(Dataset entries)
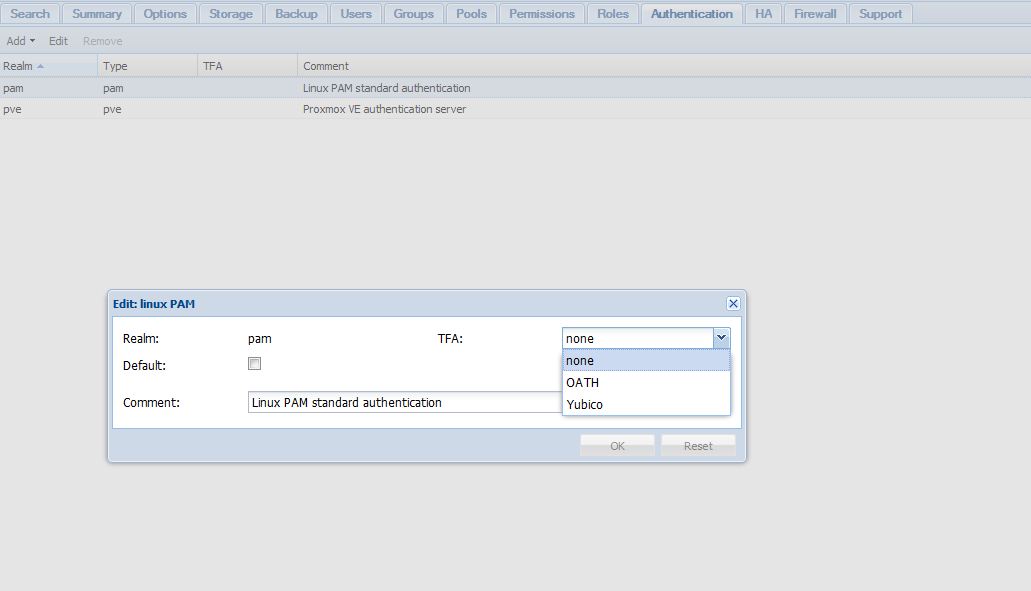Collapse the TFA dropdown using its arrow

(721, 339)
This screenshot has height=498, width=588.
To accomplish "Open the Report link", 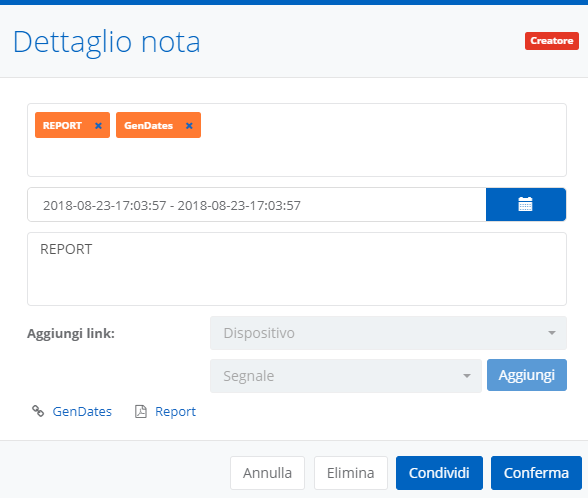I will (176, 411).
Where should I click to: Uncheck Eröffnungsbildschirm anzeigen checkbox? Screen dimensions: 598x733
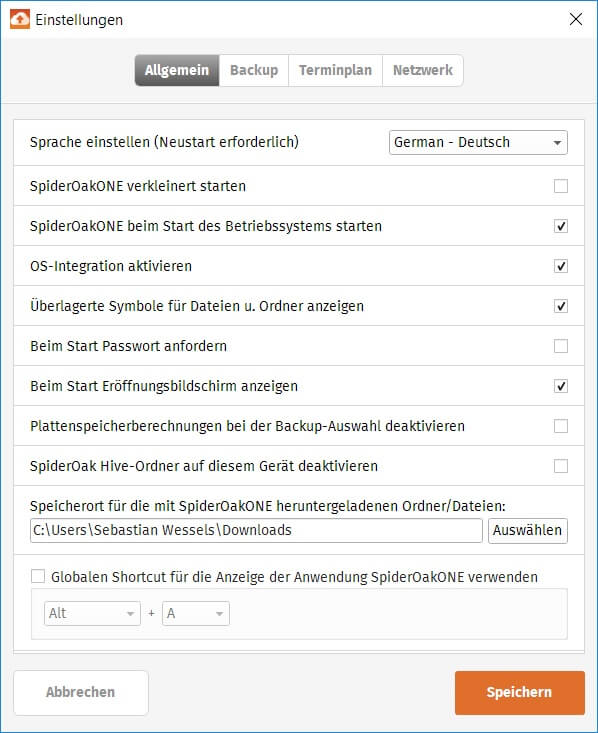click(561, 386)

● Try it: Each line from the line containing "Where should I" through the final line of the data above must be retyped exactly; nothing else, and no pictures, may appear.

● Result of the exercise:
Where should I click to: Uncheck Eröffnungsbildschirm anzeigen checkbox? Screen dimensions: 598x733
click(561, 386)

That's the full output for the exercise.